Biostatistics, Boston University, Boston, MA, USA.
Orthopaedic Surgery, Boston University, Boston, MA, USA.
Bioinformatics. 2019 Mar 1;35(5):778-786. doi: 10.1093/bioinformatics/bty696.
Clustering algorithms like K-Means and standard Gaussian mixture models (GMM) fail to account for the structure of variability of replicated data or repeated measures over time. Additionally, a priori cluster number assumptions add an additional complexity to the process. Current methods to optimize cluster labels and number can be inaccurate or computationally intensive for temporal gene expression data with this additional variability.

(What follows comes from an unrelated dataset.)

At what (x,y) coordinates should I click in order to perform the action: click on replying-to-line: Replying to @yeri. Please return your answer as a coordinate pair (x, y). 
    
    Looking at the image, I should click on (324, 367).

An extension to a model-based clustering algorithm is proposed using mixtures of mixed effects polynomial regression models and the EM algorithm with an entropy penalized log-likelihood function (EPEM). The EPEM is used to cluster temporal gene expression data with this additional variability. The addition of random effects in our model decreased the misclassification error when compared to mixtures of fixed effects models or other methods such as K-Means and GMM. Applying our method to microarray data from a fracture healing study revealed distinct temporal patterns of gene expression.

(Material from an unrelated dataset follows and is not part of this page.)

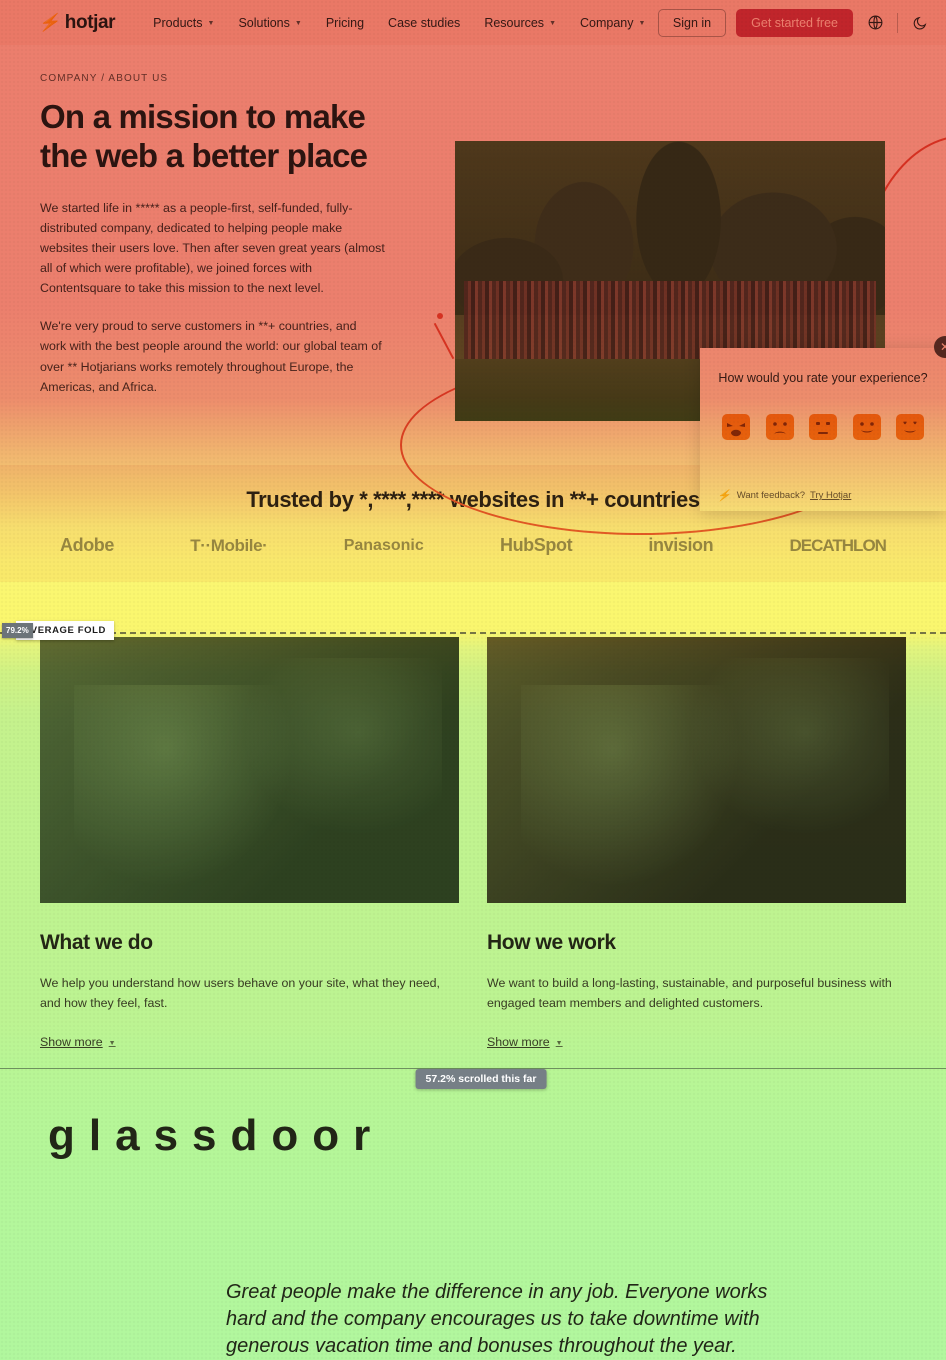 The image size is (946, 1360). I want to click on decorative-dot, so click(440, 316).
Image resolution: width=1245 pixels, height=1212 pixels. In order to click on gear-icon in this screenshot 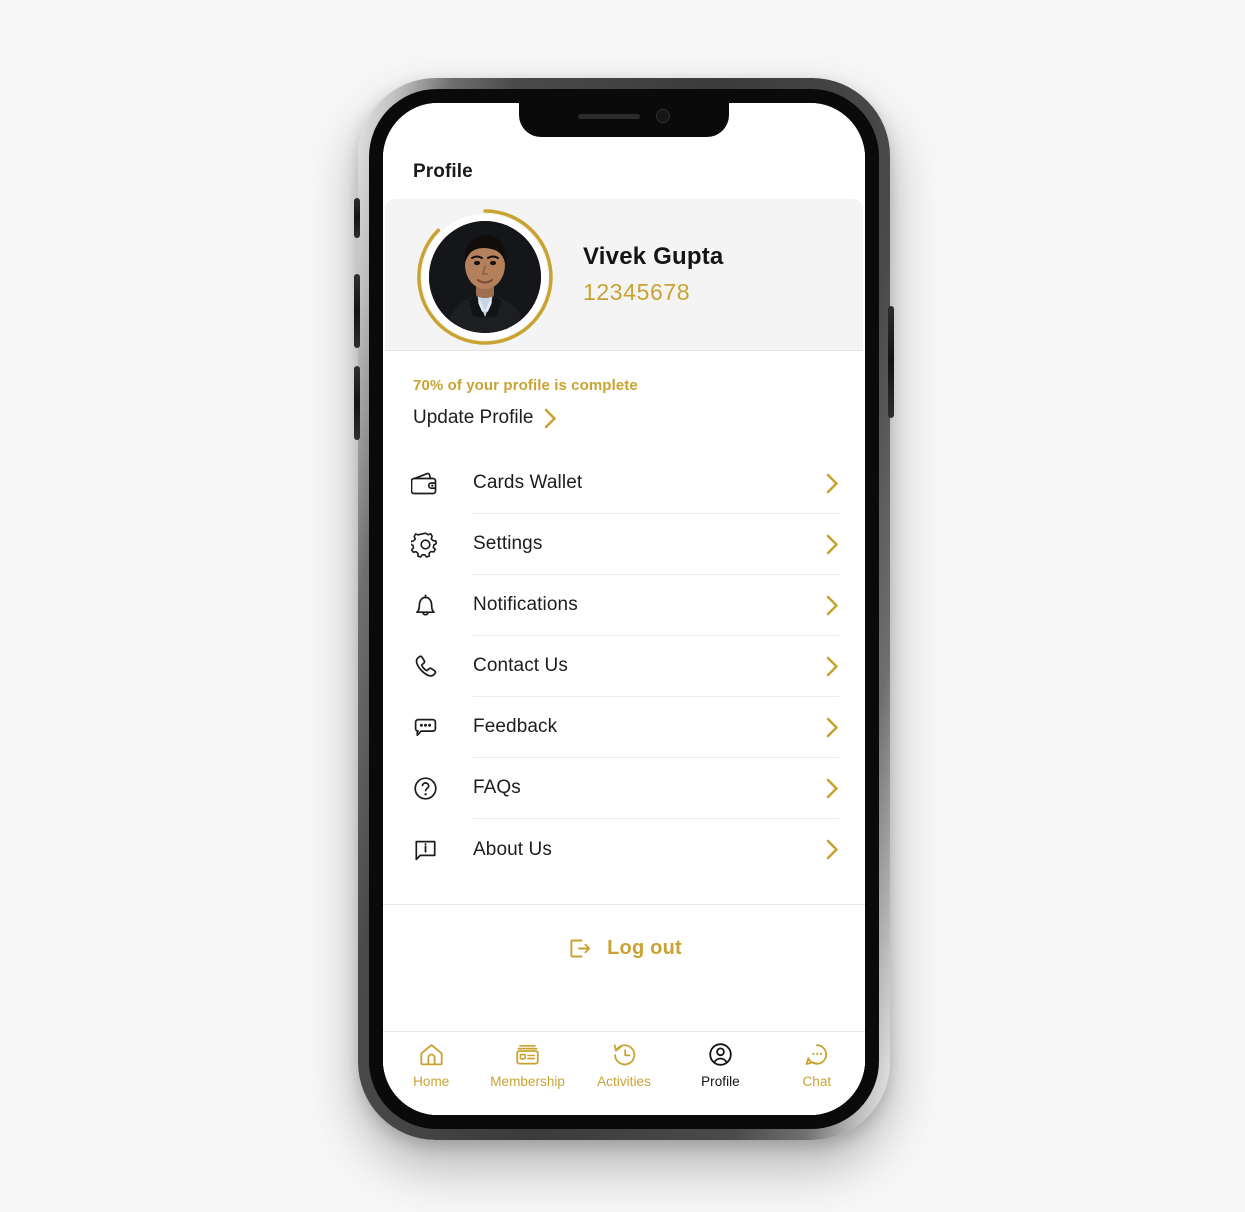, I will do `click(433, 544)`.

https://github.com/darlenelu72/EPEM-GMM.
Supplementary data are available at Bioinformatics online.
聚类算法,如 K-Means 和标准高斯混合模型(GMM),无法考虑重复数据或随时间重复测量的可变性结构。此外,先验聚类数假设为该过程增加了额外的复杂性。对于具有这种额外可变性的时间基因表达数据,当前优化聚类标签和数量的方法可能不准确或计算强度大。
提出了一种基于模型的聚类算法扩展,该算法使用混合混合效应多项式回归模型和具有熵惩罚对数似然函数(EPEM)的 EM 算法。EPEM 用于对具有这种额外可变性的时间基因表达数据进行聚类。与固定效应模型的混合物或 K-Means 和 GMM 等其他方法相比,我们模型中的随机效应的添加降低了分类错误率。将我们的方法应用于骨折愈合研究的微阵列数据揭示了基因表达的明显时间模式。
https://github.com/darlenelu72/EPEM-GMM。
补充数据可在 Bioinformatics 在线获得。